10 Responses to Belly Tricks

  1. LucyRic says:

    Thanks for the great tips.
    I never heard of the Peppermint Enzyme. Is this SCD Legal? Since you listed fructose, I don’t think so.

  2. Erica says:

    Lucy, I’m not sure, but my guess is you’re correct – it’s not SCD legal.

  3. David says:

    What about “slippery elm”?

  4. Erica says:

    David, I’ve never tried slippery elm.

  5. Janine says:

    mmm ginger tea- I love the stuff, but I have to say it makes me “go” with a bit more frequency than I’d care for, so for anyone with IBD I’d say try it first when you’re at home :)

  6. jcocca says:

    You can also try crystallized ginger. Just a piece or two settles any stomach spasms you may be having.

  7. Erica says:

    Thanks jcocca. Any good sources for crystalized ginger?

  8. Jaime says:

    Fennel tea is the best solution for either constipation or diarrhea or both at the same time! I also eat St. Clarie’s Pastilles. (there is fennel oil in it!) I like to eat The Licorice one. There is one for the tummy too, that has slippery elm. Also, some Mira lax isn’t a bad idea for constipation, it’s non habit forming and i use it all the time.

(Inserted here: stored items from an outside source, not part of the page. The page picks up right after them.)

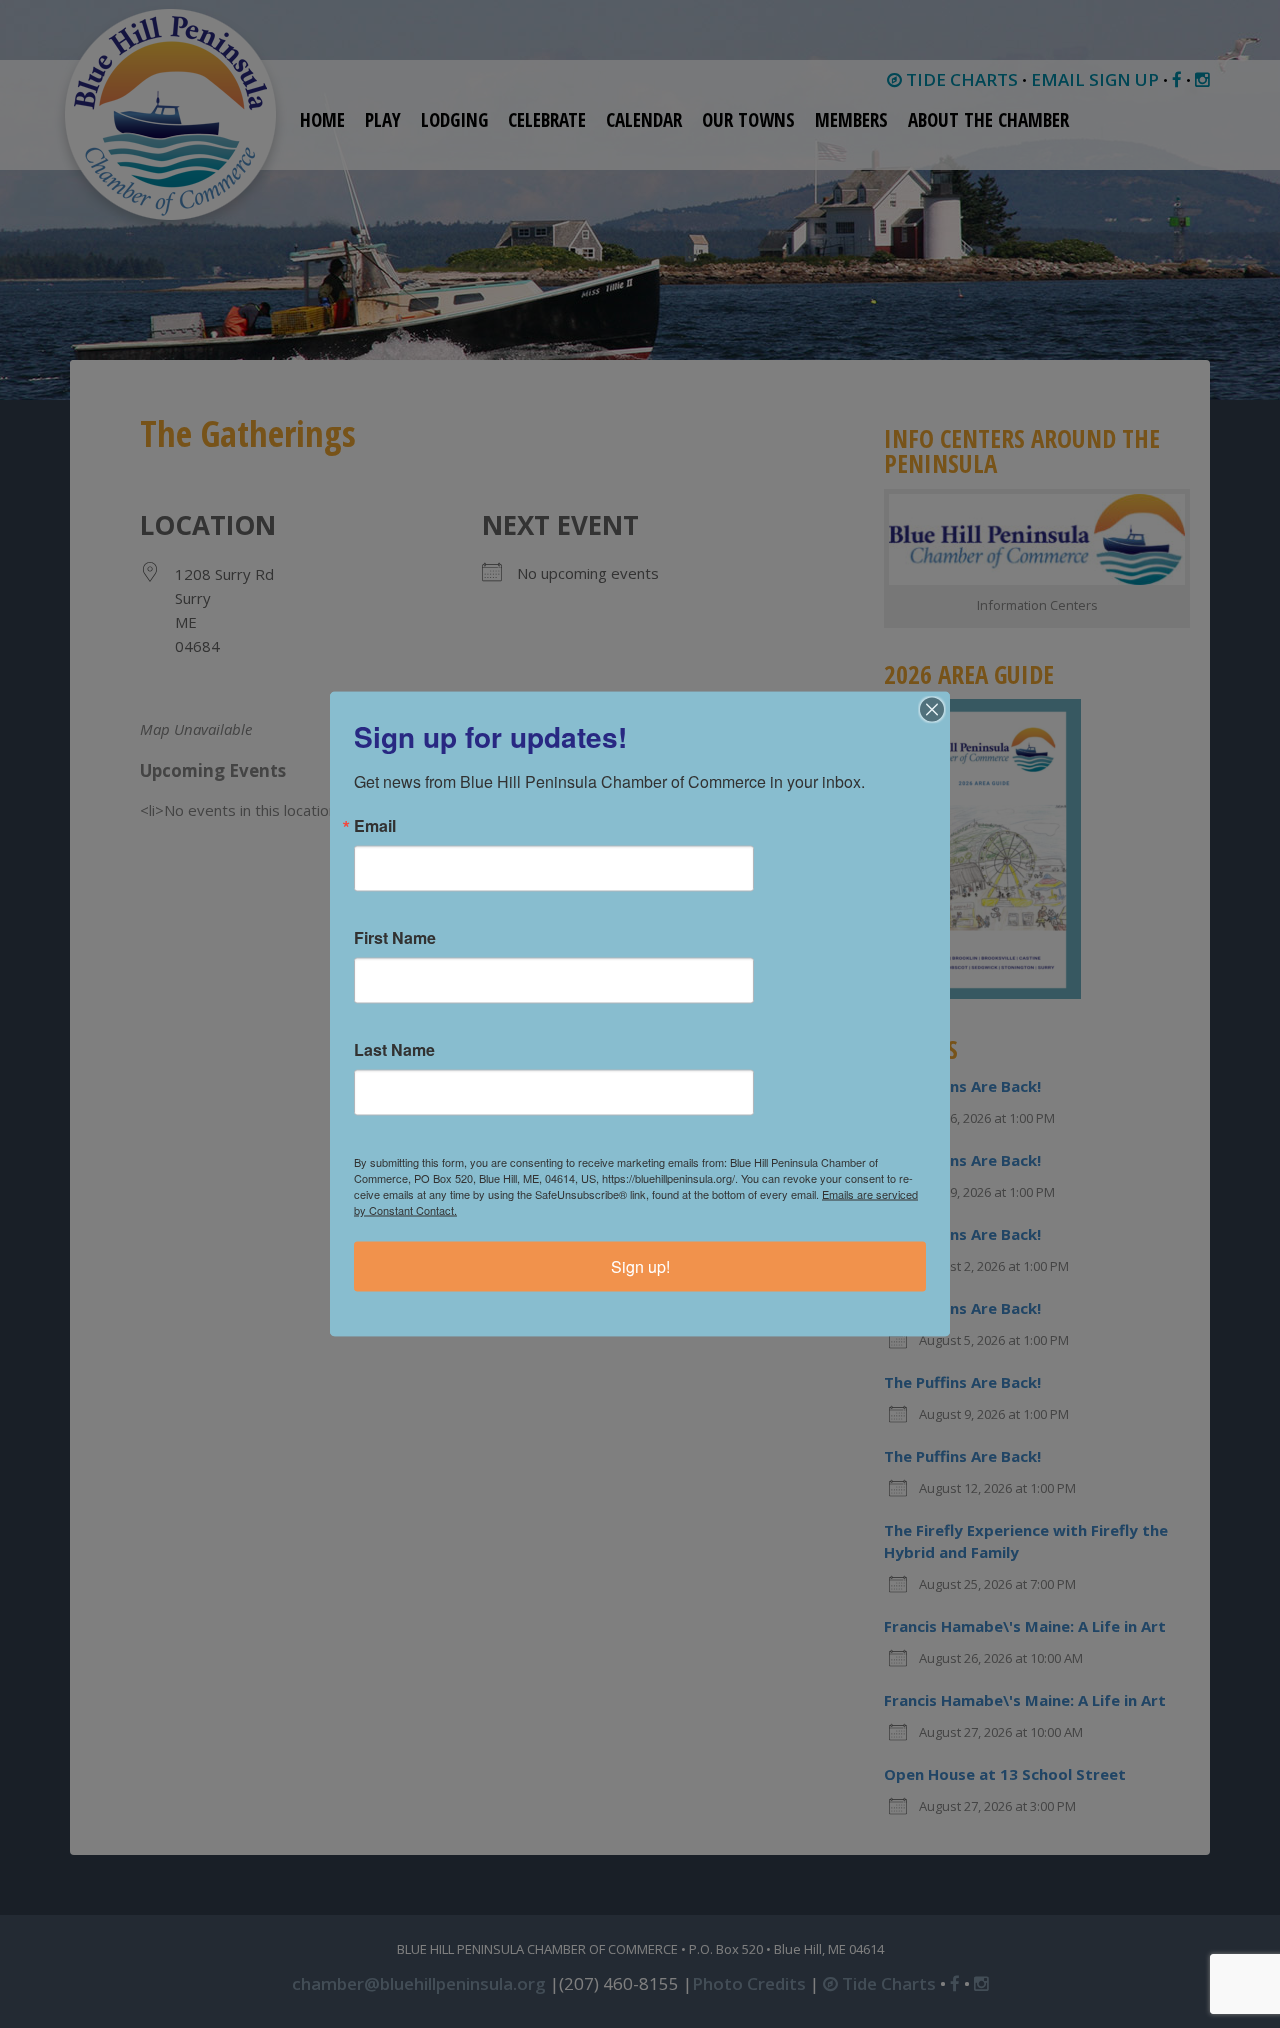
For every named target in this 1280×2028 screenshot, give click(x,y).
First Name (395, 938)
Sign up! (640, 1266)
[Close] (932, 710)
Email (375, 826)
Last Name (394, 1050)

I am also on Xifaxan- and antibiotic for the intestines. It’s keeps things normal too. It’s what they give you to prevent traveler diarrhea, but can be used for people with IBS and more.

  9. N. says:

    Just fyi, I have read that peppermint tea relaxes the opening between the esophagus and stomach, which can encourage acid reflux to occur, so it should be used for *certain kinds* of digestive upsets only.

    This is from the Univ. of Maryland Medical Center website:
    “Peppermint calms the muscles of the stomach and improves the flow of bile, which the body uses to digest fats. As a result, food passes through the stomach more quickly.
    However, if your symptoms of indigestion are related to a condition called gastroesophageal reflux disease or GERD, you should not use peppermint.
    …Do not take peppermint or drink peppermint tea if you have gastroesophageal reflux disease (GERD — a condition where stomach acids back up into the esophagus) or hiatal hernia. Peppermint can relax the sphincter between the stomach and esophagus, allowing stomach acids to flow back into the esophagus. (The sphincter is the muscle that separates the esophagus from the stomach.) By relaxing the sphincter, peppermint may actually make the symptoms of heartburn and indigestion worse.”